# TASK DETAILS
All of the data is to be restated word for word.

- - - -

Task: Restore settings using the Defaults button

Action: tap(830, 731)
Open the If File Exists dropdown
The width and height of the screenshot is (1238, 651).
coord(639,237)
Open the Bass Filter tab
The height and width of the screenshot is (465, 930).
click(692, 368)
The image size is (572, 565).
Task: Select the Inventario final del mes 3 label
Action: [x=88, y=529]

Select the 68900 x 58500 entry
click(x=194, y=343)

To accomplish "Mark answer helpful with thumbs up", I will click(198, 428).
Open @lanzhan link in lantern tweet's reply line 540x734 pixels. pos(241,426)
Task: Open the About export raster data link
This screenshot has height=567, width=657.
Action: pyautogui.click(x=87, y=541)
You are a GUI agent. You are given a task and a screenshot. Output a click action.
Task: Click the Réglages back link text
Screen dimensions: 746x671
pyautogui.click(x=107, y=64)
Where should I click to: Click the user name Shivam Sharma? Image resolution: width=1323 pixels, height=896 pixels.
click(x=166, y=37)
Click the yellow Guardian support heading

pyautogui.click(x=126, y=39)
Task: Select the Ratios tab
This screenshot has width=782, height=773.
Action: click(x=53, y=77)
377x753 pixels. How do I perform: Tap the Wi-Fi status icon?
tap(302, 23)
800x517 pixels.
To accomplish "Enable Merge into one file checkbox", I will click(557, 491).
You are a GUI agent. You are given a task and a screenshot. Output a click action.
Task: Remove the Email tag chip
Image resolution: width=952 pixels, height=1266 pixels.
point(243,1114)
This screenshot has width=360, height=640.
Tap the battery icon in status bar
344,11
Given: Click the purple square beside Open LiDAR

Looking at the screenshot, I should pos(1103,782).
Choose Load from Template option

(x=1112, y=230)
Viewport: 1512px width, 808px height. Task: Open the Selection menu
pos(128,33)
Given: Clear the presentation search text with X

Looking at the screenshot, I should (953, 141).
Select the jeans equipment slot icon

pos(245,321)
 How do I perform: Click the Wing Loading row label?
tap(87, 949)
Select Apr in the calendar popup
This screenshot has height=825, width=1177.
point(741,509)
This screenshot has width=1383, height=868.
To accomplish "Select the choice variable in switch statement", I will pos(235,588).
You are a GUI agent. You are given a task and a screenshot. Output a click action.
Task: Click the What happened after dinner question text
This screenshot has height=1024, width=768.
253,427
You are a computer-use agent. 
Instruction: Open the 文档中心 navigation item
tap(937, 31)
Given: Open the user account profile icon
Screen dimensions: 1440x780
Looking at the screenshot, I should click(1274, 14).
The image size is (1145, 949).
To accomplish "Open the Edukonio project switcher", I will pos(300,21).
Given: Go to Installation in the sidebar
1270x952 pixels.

- - - -

# SOLUTION
Task: Restore settings using the Defaults button

Action: tap(830, 731)
Open the If File Exists dropdown
The width and height of the screenshot is (1238, 651).
coord(639,237)
Open the Bass Filter tab
The height and width of the screenshot is (465, 930).
click(692, 368)
The image size is (572, 565).
Task: Select the Inventario final del mes 3 label
Action: [x=88, y=529]

Select the 68900 x 58500 entry
click(x=194, y=343)

To accomplish "Mark answer helpful with thumbs up", I will click(198, 428).
Open @lanzhan link in lantern tweet's reply line 540x734 pixels. pos(241,426)
Task: Open the About export raster data link
This screenshot has height=567, width=657.
Action: pyautogui.click(x=87, y=541)
You are a GUI agent. You are given a task and a screenshot. Output a click action.
Task: Click the Réglages back link text
Screen dimensions: 746x671
pyautogui.click(x=107, y=64)
Where should I click to: Click the user name Shivam Sharma? Image resolution: width=1323 pixels, height=896 pixels.
click(x=166, y=37)
Click the yellow Guardian support heading

pyautogui.click(x=126, y=39)
Task: Select the Ratios tab
This screenshot has width=782, height=773.
Action: click(x=53, y=77)
377x753 pixels. How do I perform: Tap the Wi-Fi status icon?
tap(302, 23)
800x517 pixels.
To accomplish "Enable Merge into one file checkbox", I will click(557, 491).
You are a GUI agent. You are given a task and a screenshot. Output a click action.
Task: Remove the Email tag chip
Image resolution: width=952 pixels, height=1266 pixels.
point(243,1114)
This screenshot has width=360, height=640.
Tap the battery icon in status bar
344,11
Given: Click the purple square beside Open LiDAR

Looking at the screenshot, I should pos(1103,782).
Choose Load from Template option

(x=1112, y=230)
Viewport: 1512px width, 808px height. Task: Open the Selection menu
pos(128,33)
Given: Clear the presentation search text with X

Looking at the screenshot, I should (953, 141).
Select the jeans equipment slot icon

pos(245,321)
 How do I perform: Click the Wing Loading row label?
tap(87, 949)
Select Apr in the calendar popup
This screenshot has height=825, width=1177.
point(741,509)
This screenshot has width=1383, height=868.
To accomplish "Select the choice variable in switch statement", I will pos(235,588).
You are a GUI agent. You are given a task and a screenshot. Output a click action.
Task: Click the What happened after dinner question text
This screenshot has height=1024, width=768.
253,427
You are a computer-use agent. 
Instruction: Open the 文档中心 navigation item
tap(937, 31)
Given: Open the user account profile icon
Screen dimensions: 1440x780
Looking at the screenshot, I should click(1274, 14).
The image size is (1145, 949).
To accomplish "Open the Edukonio project switcher", I will pos(300,21).
Given: Go to Installation in the sidebar
1270x952 pixels.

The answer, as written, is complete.